• ACTIVITY: Which of the lines below include "more"? Each one should be copied out.

===== PROVIDED RECORDS

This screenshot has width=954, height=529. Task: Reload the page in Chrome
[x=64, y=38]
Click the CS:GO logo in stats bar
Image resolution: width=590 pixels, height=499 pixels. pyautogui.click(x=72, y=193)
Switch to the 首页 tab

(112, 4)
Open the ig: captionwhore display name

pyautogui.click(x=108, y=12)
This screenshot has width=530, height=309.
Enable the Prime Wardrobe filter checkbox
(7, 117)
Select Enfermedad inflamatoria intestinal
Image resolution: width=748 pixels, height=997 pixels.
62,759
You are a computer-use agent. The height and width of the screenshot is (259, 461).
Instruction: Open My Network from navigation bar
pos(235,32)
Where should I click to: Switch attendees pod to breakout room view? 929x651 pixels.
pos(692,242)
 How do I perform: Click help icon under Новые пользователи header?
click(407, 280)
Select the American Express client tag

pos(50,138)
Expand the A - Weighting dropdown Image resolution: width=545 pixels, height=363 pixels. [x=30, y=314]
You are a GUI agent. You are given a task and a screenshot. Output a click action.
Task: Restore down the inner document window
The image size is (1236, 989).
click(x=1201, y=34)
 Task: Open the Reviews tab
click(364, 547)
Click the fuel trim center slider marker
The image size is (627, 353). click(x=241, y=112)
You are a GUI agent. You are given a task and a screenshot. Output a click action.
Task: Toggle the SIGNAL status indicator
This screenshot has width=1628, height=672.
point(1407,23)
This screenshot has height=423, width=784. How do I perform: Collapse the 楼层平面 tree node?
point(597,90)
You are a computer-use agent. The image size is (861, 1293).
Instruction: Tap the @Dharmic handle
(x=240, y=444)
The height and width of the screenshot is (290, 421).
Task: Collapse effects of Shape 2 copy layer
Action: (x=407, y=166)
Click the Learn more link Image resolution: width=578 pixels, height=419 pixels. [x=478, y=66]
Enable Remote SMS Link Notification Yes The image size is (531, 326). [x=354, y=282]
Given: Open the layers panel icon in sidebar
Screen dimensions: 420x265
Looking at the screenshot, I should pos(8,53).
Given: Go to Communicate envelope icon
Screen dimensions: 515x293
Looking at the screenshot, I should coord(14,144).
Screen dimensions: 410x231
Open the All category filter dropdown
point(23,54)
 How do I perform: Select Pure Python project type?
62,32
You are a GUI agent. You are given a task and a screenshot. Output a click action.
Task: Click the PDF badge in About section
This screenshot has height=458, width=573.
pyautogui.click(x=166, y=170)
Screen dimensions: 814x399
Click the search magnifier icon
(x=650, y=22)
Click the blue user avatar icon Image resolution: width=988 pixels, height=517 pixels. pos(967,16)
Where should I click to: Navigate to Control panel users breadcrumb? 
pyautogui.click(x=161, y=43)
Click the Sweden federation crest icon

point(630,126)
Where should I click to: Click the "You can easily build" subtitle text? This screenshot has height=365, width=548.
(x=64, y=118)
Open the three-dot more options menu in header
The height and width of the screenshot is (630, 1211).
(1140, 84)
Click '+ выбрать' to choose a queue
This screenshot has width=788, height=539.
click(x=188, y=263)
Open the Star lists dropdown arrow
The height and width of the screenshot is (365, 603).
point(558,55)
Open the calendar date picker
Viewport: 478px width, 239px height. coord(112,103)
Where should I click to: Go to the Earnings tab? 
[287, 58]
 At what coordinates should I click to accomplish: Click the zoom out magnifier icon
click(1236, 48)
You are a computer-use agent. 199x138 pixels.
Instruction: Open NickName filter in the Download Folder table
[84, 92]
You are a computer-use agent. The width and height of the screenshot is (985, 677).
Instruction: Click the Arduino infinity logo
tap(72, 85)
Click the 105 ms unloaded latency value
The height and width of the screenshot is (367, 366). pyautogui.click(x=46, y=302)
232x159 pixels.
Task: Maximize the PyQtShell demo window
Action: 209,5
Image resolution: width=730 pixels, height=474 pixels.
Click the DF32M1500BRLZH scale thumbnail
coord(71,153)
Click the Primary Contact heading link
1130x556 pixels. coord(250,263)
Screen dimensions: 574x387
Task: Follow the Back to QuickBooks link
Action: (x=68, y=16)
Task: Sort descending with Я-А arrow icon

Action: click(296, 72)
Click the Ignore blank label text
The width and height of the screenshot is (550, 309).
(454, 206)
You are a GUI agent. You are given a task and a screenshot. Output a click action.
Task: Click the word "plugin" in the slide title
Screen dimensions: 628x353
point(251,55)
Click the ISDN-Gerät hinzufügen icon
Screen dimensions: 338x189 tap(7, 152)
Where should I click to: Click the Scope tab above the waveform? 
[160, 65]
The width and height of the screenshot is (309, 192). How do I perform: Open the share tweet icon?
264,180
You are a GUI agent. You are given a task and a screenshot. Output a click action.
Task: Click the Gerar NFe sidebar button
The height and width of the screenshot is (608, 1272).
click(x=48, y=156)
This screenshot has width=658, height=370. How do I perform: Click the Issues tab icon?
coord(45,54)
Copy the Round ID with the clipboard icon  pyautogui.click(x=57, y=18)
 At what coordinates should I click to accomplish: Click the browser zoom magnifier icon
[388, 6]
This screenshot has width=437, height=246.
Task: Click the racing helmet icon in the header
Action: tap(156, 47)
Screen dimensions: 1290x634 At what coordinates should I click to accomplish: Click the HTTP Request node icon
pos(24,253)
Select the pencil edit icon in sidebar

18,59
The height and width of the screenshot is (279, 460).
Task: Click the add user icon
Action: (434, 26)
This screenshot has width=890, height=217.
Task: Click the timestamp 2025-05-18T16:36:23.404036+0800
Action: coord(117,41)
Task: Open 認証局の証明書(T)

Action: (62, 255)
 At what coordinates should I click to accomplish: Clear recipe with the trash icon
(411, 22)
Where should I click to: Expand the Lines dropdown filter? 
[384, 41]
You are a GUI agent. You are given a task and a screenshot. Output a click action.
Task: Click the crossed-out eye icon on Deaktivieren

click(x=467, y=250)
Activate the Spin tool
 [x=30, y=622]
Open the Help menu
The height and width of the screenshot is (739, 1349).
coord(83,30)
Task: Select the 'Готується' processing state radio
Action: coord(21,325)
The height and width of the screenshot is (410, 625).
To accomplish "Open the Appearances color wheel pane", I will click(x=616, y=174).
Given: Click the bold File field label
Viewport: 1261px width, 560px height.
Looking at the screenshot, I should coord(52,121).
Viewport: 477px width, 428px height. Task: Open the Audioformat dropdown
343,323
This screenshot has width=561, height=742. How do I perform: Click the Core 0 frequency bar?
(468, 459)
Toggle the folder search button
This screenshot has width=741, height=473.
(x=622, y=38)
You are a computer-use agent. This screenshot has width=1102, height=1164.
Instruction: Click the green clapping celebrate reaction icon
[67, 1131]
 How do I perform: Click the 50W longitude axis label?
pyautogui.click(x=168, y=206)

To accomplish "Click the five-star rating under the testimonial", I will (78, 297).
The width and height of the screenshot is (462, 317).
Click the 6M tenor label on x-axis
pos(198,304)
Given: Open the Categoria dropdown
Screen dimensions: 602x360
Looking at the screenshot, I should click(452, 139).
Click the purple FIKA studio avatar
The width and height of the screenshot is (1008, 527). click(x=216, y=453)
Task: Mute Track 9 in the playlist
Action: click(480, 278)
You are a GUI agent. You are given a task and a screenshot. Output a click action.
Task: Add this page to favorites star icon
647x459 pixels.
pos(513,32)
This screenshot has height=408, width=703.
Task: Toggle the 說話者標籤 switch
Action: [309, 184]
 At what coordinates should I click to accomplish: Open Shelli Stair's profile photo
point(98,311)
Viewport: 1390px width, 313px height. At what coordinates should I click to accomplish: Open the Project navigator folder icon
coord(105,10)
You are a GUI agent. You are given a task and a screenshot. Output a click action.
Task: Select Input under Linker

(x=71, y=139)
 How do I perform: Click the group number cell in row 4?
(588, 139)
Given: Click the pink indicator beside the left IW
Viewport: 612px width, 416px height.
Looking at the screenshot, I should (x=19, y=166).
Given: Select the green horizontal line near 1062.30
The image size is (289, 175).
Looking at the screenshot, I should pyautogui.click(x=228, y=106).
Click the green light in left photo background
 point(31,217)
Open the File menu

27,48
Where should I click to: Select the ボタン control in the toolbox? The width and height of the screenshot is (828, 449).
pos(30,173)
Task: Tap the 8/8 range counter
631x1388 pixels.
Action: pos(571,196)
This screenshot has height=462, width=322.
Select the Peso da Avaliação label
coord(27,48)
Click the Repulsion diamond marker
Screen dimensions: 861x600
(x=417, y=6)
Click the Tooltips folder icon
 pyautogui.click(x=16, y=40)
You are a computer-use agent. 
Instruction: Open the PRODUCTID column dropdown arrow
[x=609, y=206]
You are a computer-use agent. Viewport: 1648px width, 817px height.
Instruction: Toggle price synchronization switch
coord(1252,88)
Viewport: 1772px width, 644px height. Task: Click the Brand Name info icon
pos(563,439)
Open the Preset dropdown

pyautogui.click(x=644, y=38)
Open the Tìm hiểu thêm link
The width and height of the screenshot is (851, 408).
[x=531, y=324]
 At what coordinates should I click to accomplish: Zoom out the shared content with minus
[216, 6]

==========

• WRITTEN RESPONSE:
Click the Learn more link Image resolution: width=578 pixels, height=419 pixels. [x=478, y=66]
Open the three-dot more options menu in header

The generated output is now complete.